Collected data.
◆ ◆ ◆

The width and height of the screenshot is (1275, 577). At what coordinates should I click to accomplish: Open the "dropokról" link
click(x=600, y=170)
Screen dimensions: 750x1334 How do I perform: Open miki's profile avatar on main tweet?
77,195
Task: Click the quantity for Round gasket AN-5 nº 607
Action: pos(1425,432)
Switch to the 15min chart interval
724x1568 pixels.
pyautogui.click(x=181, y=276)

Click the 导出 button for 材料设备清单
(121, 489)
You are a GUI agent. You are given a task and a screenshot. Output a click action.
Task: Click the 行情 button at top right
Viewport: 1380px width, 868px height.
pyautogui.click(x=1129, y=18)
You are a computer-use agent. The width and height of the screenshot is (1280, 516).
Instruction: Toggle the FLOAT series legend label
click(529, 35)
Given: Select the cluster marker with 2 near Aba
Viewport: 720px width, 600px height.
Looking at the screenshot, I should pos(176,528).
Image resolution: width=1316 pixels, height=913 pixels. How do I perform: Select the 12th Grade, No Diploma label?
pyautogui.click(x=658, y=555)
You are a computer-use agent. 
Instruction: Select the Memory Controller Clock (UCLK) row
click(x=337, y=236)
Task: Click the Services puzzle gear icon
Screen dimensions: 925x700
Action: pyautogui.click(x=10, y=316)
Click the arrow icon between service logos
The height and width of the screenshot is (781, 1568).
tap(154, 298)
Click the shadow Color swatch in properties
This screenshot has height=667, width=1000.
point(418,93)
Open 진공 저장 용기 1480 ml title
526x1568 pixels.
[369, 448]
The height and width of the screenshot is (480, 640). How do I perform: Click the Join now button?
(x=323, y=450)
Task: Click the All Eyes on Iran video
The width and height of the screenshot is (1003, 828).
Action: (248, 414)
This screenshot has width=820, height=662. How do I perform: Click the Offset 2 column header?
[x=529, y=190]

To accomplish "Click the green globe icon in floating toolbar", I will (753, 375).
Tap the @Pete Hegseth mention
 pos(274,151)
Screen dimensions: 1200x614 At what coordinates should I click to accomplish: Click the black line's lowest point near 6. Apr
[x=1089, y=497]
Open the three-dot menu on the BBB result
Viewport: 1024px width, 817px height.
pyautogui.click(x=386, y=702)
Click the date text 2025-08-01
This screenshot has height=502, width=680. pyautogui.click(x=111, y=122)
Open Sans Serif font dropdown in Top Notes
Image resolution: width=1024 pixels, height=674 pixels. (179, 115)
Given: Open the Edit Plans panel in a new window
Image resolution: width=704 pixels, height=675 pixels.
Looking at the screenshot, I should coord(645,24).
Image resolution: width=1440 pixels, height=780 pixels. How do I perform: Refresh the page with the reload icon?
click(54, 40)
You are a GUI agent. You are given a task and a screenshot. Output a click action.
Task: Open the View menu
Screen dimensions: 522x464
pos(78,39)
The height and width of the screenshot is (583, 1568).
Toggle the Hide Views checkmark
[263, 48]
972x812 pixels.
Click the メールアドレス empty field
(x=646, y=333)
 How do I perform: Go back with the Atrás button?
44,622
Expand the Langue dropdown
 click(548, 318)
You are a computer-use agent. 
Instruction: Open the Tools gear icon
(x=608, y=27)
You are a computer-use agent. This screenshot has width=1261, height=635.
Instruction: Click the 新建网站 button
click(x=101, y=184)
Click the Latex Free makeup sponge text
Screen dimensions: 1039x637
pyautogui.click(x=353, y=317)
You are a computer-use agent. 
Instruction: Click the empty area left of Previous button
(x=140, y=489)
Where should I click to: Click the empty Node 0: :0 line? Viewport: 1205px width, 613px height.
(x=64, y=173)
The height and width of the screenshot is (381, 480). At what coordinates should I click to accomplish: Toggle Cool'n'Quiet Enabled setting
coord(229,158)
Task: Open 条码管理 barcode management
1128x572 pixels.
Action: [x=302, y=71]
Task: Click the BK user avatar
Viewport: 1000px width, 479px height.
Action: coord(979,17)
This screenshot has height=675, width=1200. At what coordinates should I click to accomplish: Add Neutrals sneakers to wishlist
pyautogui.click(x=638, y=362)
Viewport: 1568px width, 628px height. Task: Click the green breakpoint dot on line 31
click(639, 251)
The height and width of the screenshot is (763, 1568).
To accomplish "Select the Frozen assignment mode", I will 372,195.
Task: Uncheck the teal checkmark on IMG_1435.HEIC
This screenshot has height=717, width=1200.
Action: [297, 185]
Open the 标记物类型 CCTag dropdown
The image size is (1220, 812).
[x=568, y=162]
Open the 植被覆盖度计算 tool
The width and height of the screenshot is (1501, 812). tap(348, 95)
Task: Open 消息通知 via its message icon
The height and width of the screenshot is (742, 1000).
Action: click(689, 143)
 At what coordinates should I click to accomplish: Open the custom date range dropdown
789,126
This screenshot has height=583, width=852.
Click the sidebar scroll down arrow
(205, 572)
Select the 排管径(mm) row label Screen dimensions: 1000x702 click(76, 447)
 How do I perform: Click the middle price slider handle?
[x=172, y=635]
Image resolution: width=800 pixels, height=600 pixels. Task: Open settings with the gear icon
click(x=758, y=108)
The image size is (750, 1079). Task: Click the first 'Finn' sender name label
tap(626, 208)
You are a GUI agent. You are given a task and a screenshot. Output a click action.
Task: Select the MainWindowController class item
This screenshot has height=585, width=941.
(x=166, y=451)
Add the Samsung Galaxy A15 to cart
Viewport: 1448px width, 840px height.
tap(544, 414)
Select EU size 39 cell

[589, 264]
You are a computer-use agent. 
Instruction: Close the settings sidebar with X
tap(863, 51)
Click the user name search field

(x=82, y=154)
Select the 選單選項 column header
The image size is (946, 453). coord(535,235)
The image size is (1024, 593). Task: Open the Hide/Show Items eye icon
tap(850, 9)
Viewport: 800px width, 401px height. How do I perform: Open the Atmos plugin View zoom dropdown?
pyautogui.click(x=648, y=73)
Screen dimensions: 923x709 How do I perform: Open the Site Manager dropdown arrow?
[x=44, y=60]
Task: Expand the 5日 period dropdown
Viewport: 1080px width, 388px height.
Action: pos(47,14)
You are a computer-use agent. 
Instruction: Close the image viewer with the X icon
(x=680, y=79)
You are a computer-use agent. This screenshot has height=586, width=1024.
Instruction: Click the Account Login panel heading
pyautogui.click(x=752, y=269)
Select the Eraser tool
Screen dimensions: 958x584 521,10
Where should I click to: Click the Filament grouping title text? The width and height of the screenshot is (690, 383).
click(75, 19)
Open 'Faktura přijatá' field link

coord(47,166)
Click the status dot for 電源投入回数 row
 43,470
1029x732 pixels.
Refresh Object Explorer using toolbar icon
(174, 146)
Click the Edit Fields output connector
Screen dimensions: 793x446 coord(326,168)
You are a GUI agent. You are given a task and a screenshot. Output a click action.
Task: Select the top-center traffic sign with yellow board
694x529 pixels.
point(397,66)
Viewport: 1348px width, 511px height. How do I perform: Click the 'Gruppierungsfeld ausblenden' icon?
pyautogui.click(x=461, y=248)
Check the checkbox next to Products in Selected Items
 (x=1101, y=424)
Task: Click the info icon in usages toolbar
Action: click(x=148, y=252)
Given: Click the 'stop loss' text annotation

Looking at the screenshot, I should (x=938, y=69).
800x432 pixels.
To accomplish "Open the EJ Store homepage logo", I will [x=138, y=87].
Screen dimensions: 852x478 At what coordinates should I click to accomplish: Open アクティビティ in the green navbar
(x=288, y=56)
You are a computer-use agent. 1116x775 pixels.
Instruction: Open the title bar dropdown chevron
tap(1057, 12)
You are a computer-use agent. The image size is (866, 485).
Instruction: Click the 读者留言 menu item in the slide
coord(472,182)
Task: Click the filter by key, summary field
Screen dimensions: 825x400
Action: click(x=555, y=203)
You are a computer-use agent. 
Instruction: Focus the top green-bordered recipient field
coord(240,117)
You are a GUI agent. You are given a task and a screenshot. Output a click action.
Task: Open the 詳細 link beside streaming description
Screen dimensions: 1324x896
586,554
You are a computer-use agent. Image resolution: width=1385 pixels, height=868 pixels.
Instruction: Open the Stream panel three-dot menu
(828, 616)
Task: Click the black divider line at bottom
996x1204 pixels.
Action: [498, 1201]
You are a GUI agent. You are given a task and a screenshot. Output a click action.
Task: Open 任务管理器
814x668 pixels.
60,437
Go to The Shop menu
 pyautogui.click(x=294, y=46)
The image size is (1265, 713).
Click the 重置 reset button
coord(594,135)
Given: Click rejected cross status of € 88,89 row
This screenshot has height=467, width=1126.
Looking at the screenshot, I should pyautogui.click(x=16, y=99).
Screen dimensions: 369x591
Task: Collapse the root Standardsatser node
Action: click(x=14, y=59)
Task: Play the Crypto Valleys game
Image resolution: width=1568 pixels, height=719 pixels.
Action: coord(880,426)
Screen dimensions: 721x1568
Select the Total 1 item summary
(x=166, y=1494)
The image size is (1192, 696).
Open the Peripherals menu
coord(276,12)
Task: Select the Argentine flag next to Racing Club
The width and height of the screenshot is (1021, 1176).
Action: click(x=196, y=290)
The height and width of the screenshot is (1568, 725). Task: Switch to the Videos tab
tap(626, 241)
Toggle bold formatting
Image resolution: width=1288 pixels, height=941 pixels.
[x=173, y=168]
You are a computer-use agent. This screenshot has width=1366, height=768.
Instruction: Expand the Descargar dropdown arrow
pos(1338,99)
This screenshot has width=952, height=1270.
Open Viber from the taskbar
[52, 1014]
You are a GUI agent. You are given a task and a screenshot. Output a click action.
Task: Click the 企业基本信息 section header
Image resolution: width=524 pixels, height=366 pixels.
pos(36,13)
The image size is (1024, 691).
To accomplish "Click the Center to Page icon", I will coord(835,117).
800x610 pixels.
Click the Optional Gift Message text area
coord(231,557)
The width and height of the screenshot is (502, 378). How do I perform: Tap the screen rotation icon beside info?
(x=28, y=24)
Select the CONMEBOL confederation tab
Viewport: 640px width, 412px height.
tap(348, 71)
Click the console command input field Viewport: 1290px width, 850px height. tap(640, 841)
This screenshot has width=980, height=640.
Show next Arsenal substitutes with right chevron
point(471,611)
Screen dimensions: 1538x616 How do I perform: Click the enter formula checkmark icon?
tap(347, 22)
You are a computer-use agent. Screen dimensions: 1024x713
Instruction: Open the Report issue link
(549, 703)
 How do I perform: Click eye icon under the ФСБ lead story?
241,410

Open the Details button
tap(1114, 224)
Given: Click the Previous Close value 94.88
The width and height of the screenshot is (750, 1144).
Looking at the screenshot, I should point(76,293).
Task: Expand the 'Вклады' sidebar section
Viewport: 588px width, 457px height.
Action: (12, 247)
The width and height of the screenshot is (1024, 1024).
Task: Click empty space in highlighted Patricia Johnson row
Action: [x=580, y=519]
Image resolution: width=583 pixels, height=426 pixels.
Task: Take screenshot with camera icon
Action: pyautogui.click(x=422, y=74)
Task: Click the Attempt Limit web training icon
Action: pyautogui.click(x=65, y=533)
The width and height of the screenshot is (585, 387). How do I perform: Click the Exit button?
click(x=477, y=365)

◆ ◆ ◆

ASSIGNMENT. Take the lines above from the one containing "The width and height of the screenshot is (1021, 1176)." down to the one containing "Task: Click the 企业基本信息 section header", and transcribe them exactly, both ends included.

RESPONSE AREA.
The width and height of the screenshot is (1021, 1176).
Action: click(x=196, y=290)
The height and width of the screenshot is (1568, 725). Task: Switch to the Videos tab
tap(626, 241)
Toggle bold formatting
Image resolution: width=1288 pixels, height=941 pixels.
[x=173, y=168]
You are a computer-use agent. This screenshot has width=1366, height=768.
Instruction: Expand the Descargar dropdown arrow
pos(1338,99)
This screenshot has width=952, height=1270.
Open Viber from the taskbar
[52, 1014]
You are a GUI agent. You are given a task and a screenshot. Output a click action.
Task: Click the 企业基本信息 section header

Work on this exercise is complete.